A7A5, a ruble-backed stablecoin launched in Kyrgyzstan to help Russia facilitate cross-border payments and bypass international sanctions, has moved $9.3 billion in transactions in just four months.
Furthermore, current estimates suggest that A7A5’s market cap is only $156 million. To reach these trade volumes in such a short window, the same few accounts would need to routinely circulate tokens amongst themselves.
The Success of Kyrgyzstan’s A7A5 Stablecoin
For the last few months, Kyrgyzstan has been working to foster a domestic crypto industry. In April, the nation partnered with Binance co-founder Changpeng “CZ” Zhao to develop its blockchain ecosystem, launching A7A5 soon after.
According to Russian media, Kyrgyzstan’s stablecoin has proved a major success, moving $9.3 billion in four months.
To be blunt, Kyrgyzstan’s own domestic economy does not seem strong enough to power that much stablecoin volume.

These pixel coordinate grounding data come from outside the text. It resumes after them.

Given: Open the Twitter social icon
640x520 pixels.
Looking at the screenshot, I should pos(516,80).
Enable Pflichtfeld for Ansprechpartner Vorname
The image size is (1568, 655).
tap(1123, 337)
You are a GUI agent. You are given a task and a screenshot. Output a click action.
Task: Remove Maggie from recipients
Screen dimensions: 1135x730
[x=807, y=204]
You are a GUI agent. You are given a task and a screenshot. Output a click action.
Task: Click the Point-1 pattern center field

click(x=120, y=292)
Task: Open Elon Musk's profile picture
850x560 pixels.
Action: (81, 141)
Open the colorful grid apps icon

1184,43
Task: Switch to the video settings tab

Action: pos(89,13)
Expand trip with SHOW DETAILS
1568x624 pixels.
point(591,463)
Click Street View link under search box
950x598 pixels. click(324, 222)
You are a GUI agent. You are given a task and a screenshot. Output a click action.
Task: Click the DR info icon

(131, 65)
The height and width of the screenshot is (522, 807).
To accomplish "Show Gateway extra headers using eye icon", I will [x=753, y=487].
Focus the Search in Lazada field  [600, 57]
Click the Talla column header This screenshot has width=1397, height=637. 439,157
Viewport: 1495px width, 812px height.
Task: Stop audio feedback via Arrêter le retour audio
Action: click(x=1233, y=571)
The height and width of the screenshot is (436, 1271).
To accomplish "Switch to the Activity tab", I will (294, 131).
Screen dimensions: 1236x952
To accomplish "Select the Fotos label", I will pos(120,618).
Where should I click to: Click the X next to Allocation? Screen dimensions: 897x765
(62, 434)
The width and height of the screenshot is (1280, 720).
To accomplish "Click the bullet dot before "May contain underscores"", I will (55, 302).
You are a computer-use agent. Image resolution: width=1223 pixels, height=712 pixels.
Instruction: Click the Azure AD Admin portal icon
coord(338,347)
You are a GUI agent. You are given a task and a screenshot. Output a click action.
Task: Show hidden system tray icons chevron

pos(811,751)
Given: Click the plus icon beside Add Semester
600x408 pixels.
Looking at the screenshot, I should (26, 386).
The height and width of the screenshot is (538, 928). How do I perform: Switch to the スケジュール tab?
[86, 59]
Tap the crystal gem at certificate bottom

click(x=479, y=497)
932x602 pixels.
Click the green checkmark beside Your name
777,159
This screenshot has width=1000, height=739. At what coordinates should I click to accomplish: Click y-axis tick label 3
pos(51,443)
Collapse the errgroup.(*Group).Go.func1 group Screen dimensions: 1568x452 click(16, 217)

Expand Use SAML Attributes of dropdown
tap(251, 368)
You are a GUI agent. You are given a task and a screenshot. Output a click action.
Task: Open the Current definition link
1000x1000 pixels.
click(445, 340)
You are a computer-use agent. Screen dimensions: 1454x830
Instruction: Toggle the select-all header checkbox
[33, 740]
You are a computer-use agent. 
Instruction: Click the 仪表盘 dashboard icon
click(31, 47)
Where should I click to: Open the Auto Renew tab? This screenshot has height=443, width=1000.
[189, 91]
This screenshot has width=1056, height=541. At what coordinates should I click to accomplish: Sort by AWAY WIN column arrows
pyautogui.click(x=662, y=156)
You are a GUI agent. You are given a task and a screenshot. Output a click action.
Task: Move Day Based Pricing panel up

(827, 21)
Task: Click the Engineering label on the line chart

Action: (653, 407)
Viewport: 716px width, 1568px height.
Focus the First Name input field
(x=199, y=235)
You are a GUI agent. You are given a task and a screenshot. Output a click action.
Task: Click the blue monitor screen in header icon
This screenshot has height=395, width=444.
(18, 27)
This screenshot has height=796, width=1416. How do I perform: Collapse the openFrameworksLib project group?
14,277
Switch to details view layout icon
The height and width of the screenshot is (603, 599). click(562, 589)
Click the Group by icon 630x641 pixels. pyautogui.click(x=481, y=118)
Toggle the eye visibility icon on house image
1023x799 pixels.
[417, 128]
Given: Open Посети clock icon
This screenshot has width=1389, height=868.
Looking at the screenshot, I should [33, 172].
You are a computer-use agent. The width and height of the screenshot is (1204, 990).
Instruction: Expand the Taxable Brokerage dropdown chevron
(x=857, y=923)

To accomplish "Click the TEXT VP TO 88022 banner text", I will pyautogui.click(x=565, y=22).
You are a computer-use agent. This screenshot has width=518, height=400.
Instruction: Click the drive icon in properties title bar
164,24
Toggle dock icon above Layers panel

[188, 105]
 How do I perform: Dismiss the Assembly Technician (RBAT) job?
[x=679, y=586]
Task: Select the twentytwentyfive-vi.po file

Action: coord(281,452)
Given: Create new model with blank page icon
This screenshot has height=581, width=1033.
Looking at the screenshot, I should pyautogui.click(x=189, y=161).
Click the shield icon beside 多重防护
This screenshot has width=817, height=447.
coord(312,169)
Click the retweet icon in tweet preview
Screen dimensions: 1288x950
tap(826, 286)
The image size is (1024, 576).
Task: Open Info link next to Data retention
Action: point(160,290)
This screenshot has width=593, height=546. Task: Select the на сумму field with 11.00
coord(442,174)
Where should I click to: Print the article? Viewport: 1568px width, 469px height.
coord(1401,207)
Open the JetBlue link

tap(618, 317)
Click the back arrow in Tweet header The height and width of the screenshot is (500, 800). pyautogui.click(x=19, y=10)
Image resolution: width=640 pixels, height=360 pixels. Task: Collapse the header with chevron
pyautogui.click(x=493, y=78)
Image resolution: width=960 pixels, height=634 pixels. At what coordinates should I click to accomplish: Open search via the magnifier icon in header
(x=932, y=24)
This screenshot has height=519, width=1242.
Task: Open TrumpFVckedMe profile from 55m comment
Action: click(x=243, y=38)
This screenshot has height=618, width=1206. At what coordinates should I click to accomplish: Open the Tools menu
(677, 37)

The country has practically no crypto sector, and its nominal GDP is $17.5 billion.
At $9.3 billion in four months, A7A5’s circulation is well on track to outpace the entire country.
In other words, the nation had outside help. After all, A7A5 is a ruble-backed asset, and Russia has a vested interest in using crypto to bypass sanctions.
An official from Russia’s Finance Ministry even singled out A7A5 as a potential asset in challenging dollar dominance.
“Russian business figures and government officials have been talking for a while about how they might use cryptocurrency to evade sanctions in a large-scale way, particularly by creating their own stablecoin,” claimed Eliza Thomas, a senior investigator at the Center for Information Resilience (CIR) in London.
Of course, these are pretty serious claims to take for granted. Where’s the hard evidence that sanctions evasion is powering Kyrgyzstan’s new stablecoin?
It’s hard to get some exact data on this illicit trade, but BeInCrypto exclusively published some reports on the developing topic.
Russia’s Shadow Crypto Exchange
Garantex, one of Russia’s largest centralized exchanges, was shut down in March after US and EU authorities seized the platform. However, previous analysis determined that several employees launched a new exchange, Grinex, which took over many Garantex assets.
Crucially, blockchain data showed huge transfers of A7A5, proving the connection.
Garantex was one of the first exchanges to list Kyrgyzstan’s stablecoin, and the platform was still using it two months after its shutdown.
If nothing else, this shows these activities were a major artery for A7A5’s trading volume. Moreover, the Financial Times claimed the exchange represents the largest share of all transactions.
The publication estimated that 12 billion A7A5 tokens are currently in circulation, which translates to a market cap of $156 million.
To reach $9.3 billion in volume so quickly, the same accounts would need to routinely pass these tokens back and forth.
Kyrgyzstan might not even supply the stablecoin’s fiat backing. Reports further claim that A7A5’s ruble reserves are stored in Promsvyazbank, a Russian state-owned bank that lends heavily to the nation’s defense industry.
There are a lot of uncertain facts about this case, but the mounting evidence paints a convincing picture. If Kyrgyzstan wants to build a successful crypto sector, it might be partnering with Russia on this stablecoin to do it.